Under Federal Rule of Civil Procedure 26(c), the court may limit the scope of disclosures or discovery on certain matters and prevent certain matters from being inquired into upon a showing of good cause or where “justice requires to protect a party or person from annoyance, embarrassment, oppression, or undue burden or expense.” Id. The district court has wide discretion in controlling discovery, and its rulings will not be overturned in the absence of a clear abuse of discretion. Little v. City of Seattle, 863 F.2d, 681, 685 (9th Cir.1988). Staying discovery when a court is convinced that the plaintiff will be unable to state a claim for relief furthers the goal of efficiency for the court and the litigants. Id.

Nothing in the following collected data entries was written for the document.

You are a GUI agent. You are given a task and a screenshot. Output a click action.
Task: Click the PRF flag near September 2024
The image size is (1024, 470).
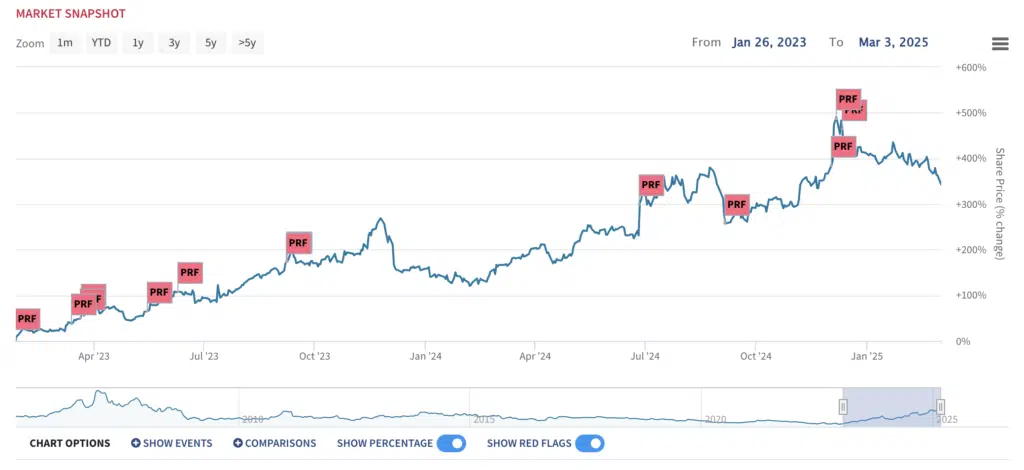coord(737,204)
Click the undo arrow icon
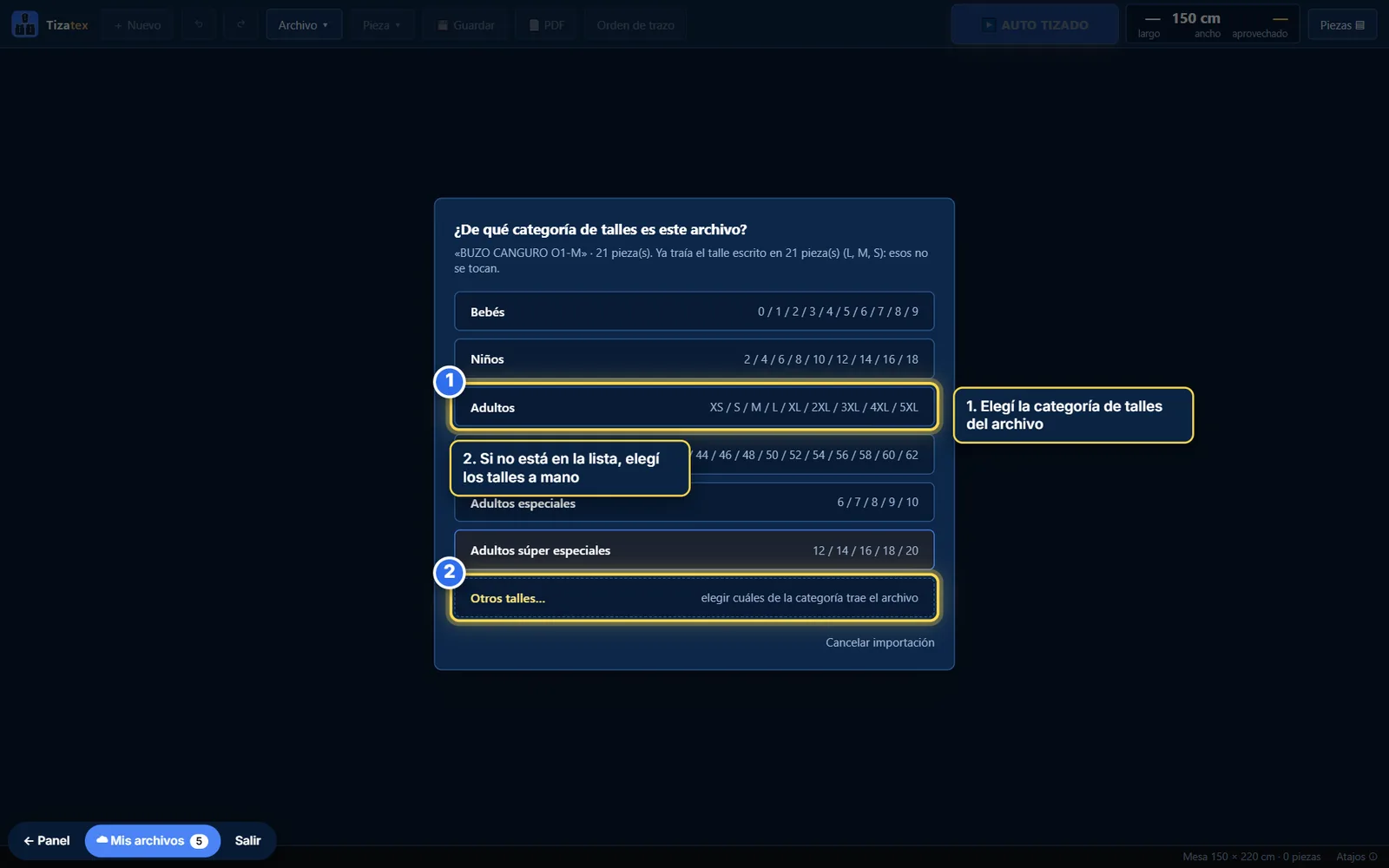The height and width of the screenshot is (868, 1389). (199, 25)
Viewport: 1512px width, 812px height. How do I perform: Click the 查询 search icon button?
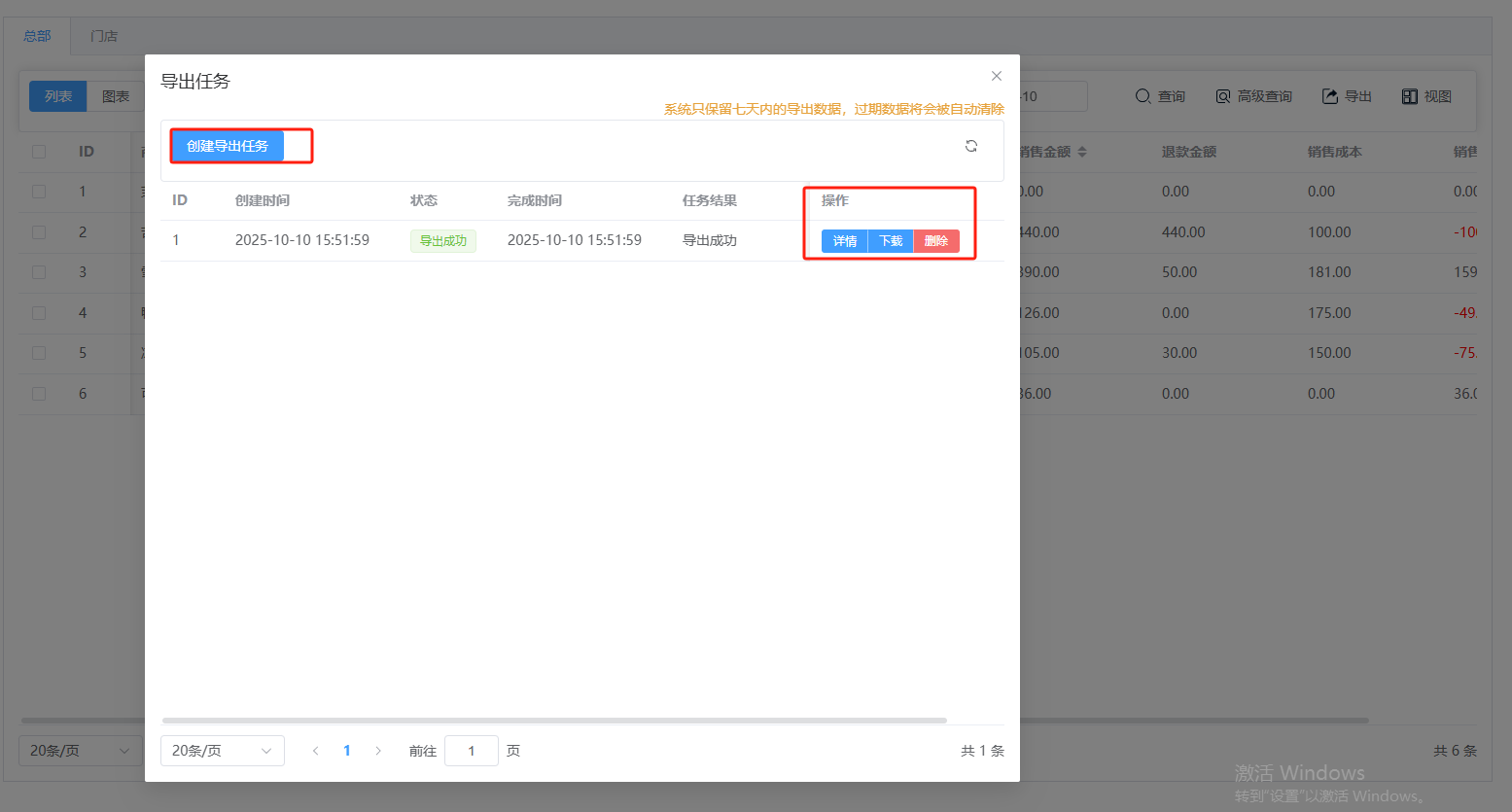tap(1160, 96)
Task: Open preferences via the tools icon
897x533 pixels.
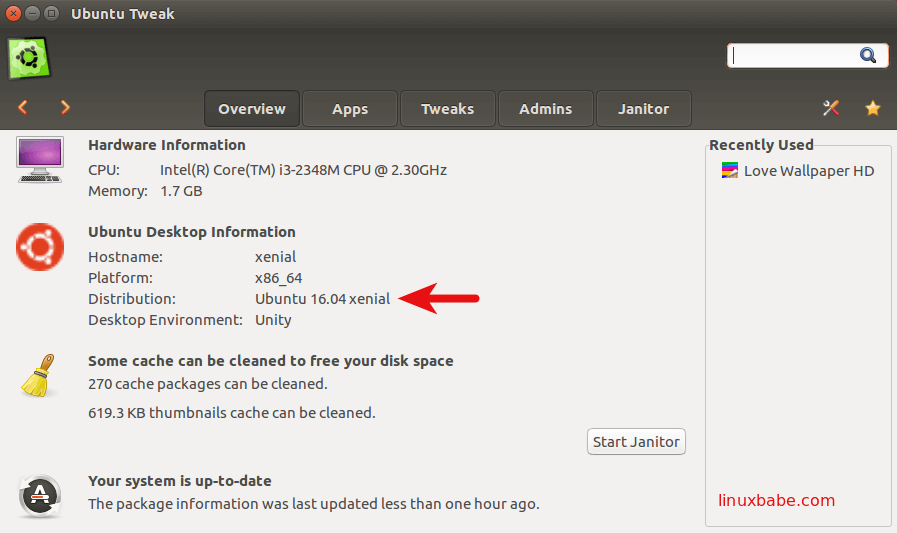Action: coord(830,108)
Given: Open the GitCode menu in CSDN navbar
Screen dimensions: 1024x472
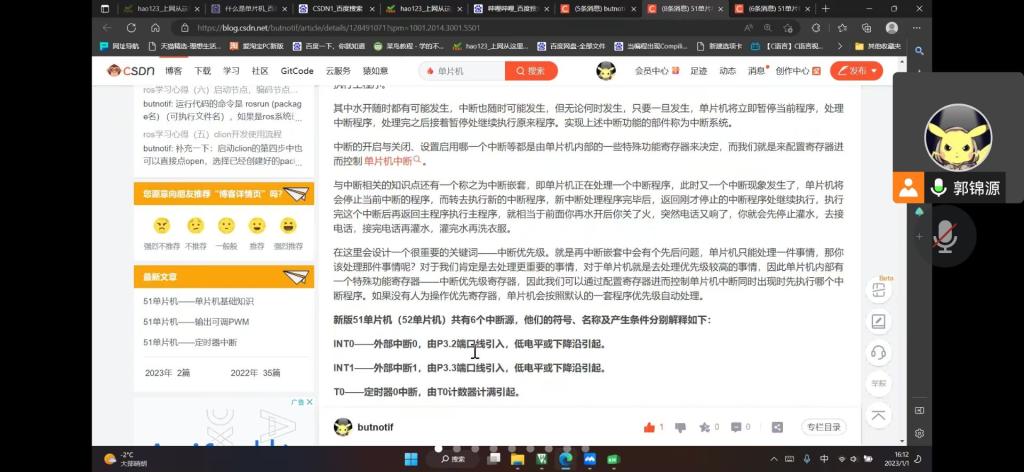Looking at the screenshot, I should click(x=297, y=71).
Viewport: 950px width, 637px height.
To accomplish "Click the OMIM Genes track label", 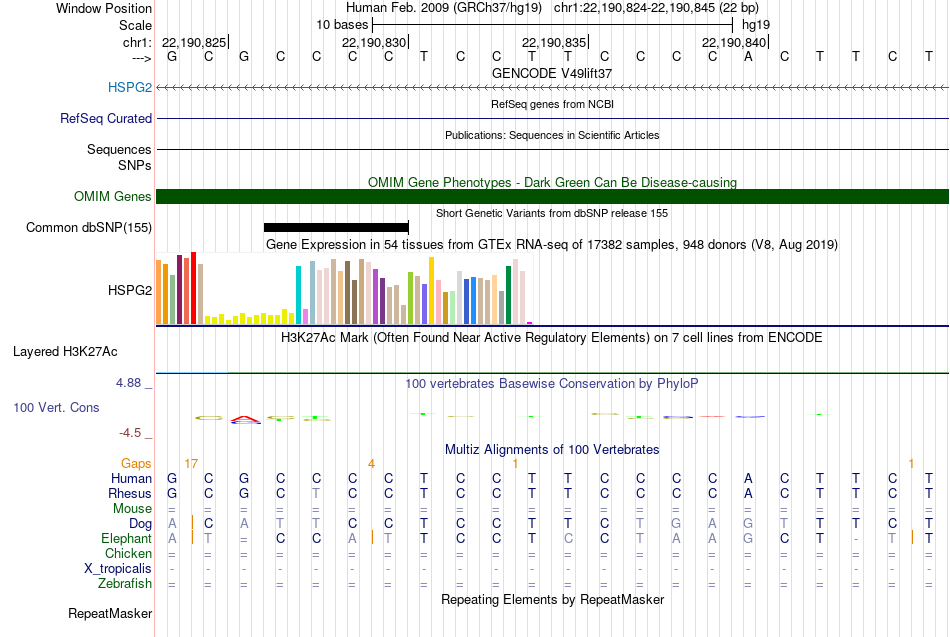I will (x=113, y=196).
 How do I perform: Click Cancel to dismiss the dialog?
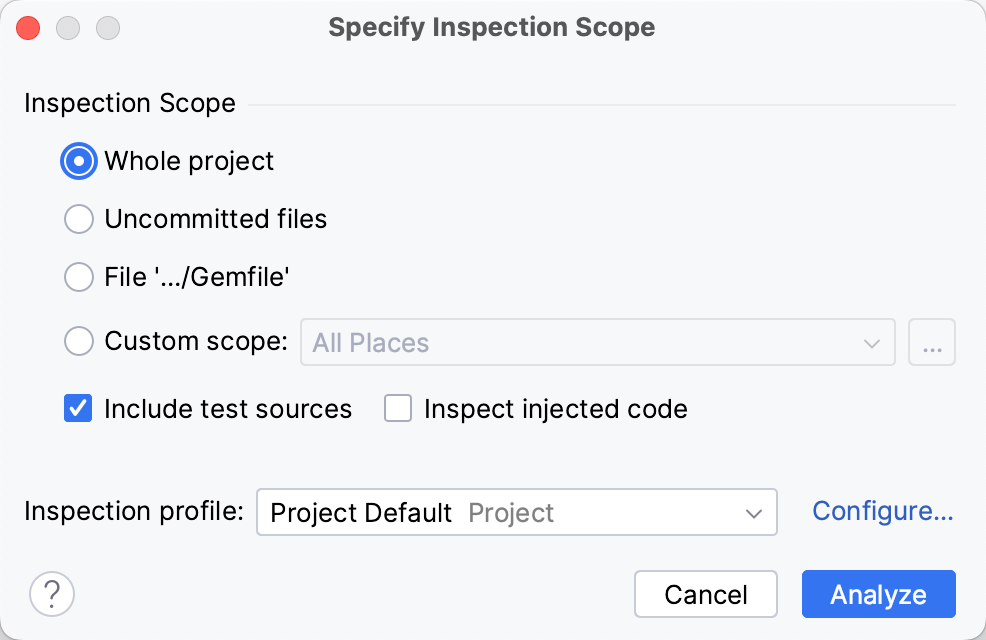click(x=705, y=594)
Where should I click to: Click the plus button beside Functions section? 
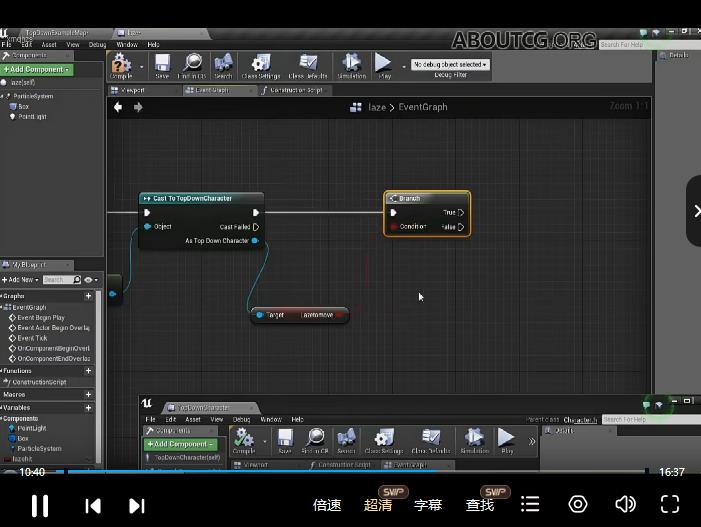88,371
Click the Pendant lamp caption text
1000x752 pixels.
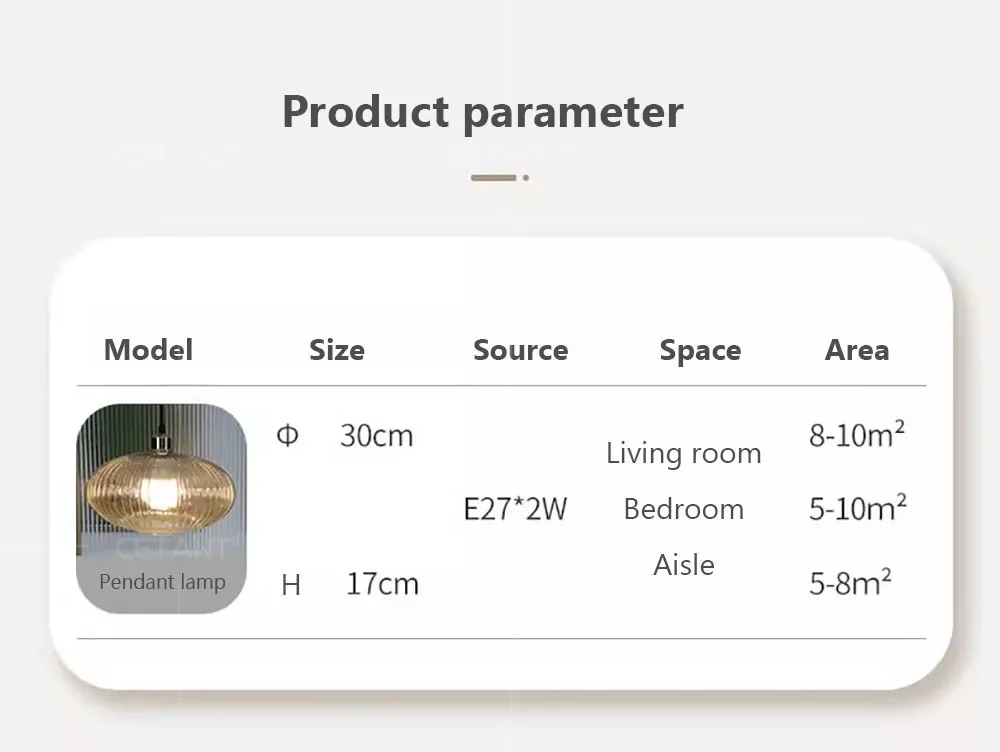tap(162, 582)
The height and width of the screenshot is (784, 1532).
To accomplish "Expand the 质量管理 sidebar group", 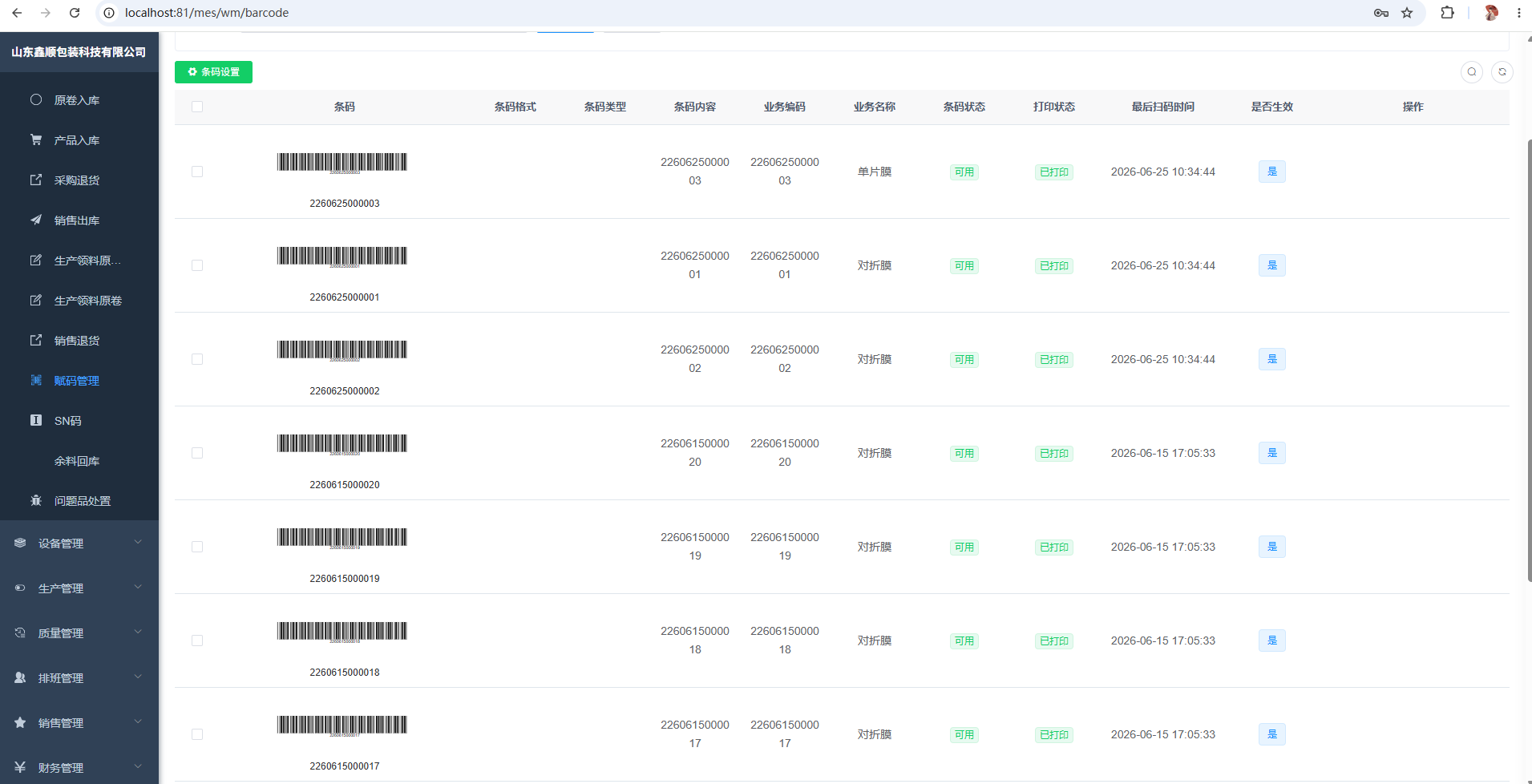I will [79, 633].
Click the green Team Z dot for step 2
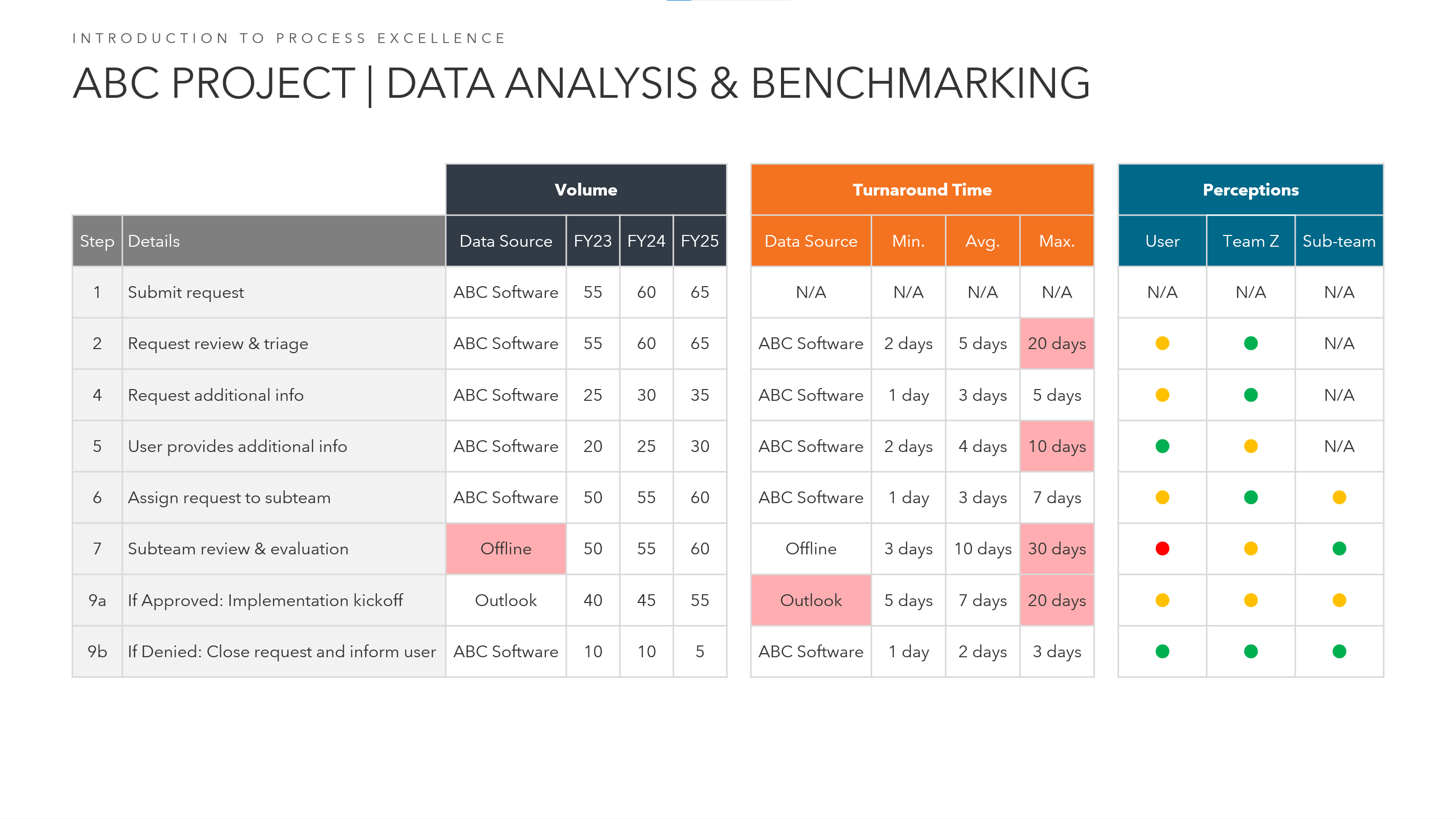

It is well-established that a party seeking a stay of discovery carries the heavy burden of making a strong showing why discovery should be denied. Turner, 175 F.R.D. at 556 (citing Blankenship v. Hearst Corp., 519 F.2d 418, 429 (9th Cir.1975)). A showing that discovery may involve some inconvenience and expense is insufficient to establish good cause for issuance of a protective order. Id.; Twin City, 124 F.R.D. at 653. Rather, a party seeking a protective order must show a particular and specific need for the protective order, and broad or conclusory statements concerning the need for protection are insufficient. Gray v. First Winthrop Corp., 133 F.R.D. 39, 40 (N.D.Cal.1990).


*3 To summarize, the Ninth Circuit has held that a district court may enter a protective order staying discovery when a Rule 12(b) motion to dismiss is pending if the district court “is convinced that the plaintiff will be unable to state a claim for relief.” Wood v. McEwen, 644 F.2d at 801. The Ninth Circuit has also held that under certain circumstances, it is an abuse of discretion to deny discovery while a dispositive motion is pending. Finally, the Ninth Circuit has held that the purpose of a Rule 12(b)(6) motion is to enable a Defendant to challenge the legal sufficiency of a complaint without subjecting itself to discovery. The court's research has not found a Ninth Circuit case announcing the factors a court should apply in deciding a motion to stay discovery while a dispositive motion is pending.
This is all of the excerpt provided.